There are also striking similarities of style and vocabulary between Neville's private and diplomatic letters and the Shakespeare plays and poems. In addition, a word frequency analysis reveals a statistical correlation. 

Finally, the authors claim to present direct but long-ignored evidence, in a document discovered in 1867, that Neville practised faking William Shakespeare's signature. 

The document, in Neville's handwriting and with his name at the top, features 17 attempts at practising various forms of Shakespeare's signature. 

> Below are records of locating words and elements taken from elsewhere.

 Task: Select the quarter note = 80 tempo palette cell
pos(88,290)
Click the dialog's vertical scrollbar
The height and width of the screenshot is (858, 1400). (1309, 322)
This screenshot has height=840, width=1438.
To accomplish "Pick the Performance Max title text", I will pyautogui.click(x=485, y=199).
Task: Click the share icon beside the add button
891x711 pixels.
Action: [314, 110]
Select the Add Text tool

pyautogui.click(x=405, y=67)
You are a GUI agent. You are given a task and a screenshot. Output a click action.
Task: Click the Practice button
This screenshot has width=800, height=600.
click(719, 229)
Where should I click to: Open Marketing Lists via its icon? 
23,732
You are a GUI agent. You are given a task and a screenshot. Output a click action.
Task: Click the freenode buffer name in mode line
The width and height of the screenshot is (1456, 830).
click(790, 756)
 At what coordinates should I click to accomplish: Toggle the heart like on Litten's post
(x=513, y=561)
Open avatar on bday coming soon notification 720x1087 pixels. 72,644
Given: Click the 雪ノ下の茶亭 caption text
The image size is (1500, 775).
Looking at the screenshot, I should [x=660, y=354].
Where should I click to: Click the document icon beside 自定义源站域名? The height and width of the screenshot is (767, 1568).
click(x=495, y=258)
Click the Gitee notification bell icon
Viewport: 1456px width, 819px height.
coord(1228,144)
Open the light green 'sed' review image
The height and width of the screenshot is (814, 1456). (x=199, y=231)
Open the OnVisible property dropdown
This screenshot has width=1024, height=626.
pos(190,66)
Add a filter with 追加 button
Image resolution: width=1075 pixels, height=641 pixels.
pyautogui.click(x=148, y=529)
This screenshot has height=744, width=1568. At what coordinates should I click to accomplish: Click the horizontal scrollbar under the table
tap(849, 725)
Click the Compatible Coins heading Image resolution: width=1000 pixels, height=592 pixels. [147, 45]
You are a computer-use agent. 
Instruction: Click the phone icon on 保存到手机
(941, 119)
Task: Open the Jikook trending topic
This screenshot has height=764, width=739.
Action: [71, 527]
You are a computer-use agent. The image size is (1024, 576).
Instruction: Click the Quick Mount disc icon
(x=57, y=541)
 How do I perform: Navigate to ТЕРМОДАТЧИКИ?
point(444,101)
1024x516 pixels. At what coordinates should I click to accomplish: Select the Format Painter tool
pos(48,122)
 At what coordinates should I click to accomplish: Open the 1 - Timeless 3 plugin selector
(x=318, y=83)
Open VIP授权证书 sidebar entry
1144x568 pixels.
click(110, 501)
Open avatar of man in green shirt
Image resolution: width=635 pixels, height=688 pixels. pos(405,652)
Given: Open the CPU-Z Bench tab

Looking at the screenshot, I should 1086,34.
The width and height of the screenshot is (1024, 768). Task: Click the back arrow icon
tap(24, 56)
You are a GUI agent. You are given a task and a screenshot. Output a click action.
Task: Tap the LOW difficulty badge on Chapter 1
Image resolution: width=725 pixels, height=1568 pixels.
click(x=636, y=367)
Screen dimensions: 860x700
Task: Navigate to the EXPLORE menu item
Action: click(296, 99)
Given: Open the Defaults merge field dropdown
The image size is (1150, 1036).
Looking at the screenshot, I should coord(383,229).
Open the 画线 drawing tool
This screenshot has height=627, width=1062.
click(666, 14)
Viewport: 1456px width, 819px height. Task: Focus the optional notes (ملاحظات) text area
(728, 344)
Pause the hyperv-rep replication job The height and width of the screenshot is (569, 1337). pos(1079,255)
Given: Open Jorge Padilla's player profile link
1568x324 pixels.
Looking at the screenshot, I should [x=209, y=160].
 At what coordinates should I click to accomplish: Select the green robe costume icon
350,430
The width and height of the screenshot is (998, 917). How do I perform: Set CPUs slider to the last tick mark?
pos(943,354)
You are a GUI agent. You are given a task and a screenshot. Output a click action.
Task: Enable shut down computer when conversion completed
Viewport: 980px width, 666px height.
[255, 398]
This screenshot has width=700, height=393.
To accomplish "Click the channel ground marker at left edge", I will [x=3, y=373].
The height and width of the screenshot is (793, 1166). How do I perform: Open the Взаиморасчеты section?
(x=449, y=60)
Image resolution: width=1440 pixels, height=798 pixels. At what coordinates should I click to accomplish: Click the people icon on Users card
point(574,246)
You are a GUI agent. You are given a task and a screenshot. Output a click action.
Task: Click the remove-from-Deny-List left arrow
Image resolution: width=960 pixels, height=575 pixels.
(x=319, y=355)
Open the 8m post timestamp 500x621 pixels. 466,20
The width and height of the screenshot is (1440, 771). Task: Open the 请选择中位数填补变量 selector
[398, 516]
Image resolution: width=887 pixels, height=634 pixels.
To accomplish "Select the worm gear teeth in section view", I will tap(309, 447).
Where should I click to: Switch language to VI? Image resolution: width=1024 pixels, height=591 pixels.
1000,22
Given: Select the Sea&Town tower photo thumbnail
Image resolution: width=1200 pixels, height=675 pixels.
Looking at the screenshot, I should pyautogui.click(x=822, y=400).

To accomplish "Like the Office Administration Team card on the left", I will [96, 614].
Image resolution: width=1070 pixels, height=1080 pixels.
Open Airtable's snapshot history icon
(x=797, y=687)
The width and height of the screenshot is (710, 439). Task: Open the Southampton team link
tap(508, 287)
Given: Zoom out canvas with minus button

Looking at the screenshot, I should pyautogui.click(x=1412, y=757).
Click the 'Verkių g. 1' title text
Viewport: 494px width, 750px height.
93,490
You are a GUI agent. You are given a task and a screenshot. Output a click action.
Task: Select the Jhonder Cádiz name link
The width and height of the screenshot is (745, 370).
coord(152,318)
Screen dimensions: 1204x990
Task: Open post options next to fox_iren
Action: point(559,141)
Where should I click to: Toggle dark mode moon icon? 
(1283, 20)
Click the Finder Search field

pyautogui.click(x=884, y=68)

The two scholars propose that Shakespeare was Neville's "front man", suggesting that the diplomat could not afford to be seen as the author of the plays because some of them were too politically sensitive and controversial. 

"We have amassed such a huge body of new evidence that the case for Neville being the true author of the Shakespeare plays seems overwhelmingly strong," said Professor Rubinstein. 

"We correlated the chronology of the plays with Neville's life and found that they match perfectly in a way that illuminates the evolution of the plays." 

Brenda James added: "The beauty and eloquence demonstrated in Neville's diplomatic and personal letters display a linguistic liveliness and inventiveness that is echoed boldly in the works attributed to Shakespeare. 

"Examining his letters I have found examples of particular unusual words and constructions not normally found outside Shakespearean literature".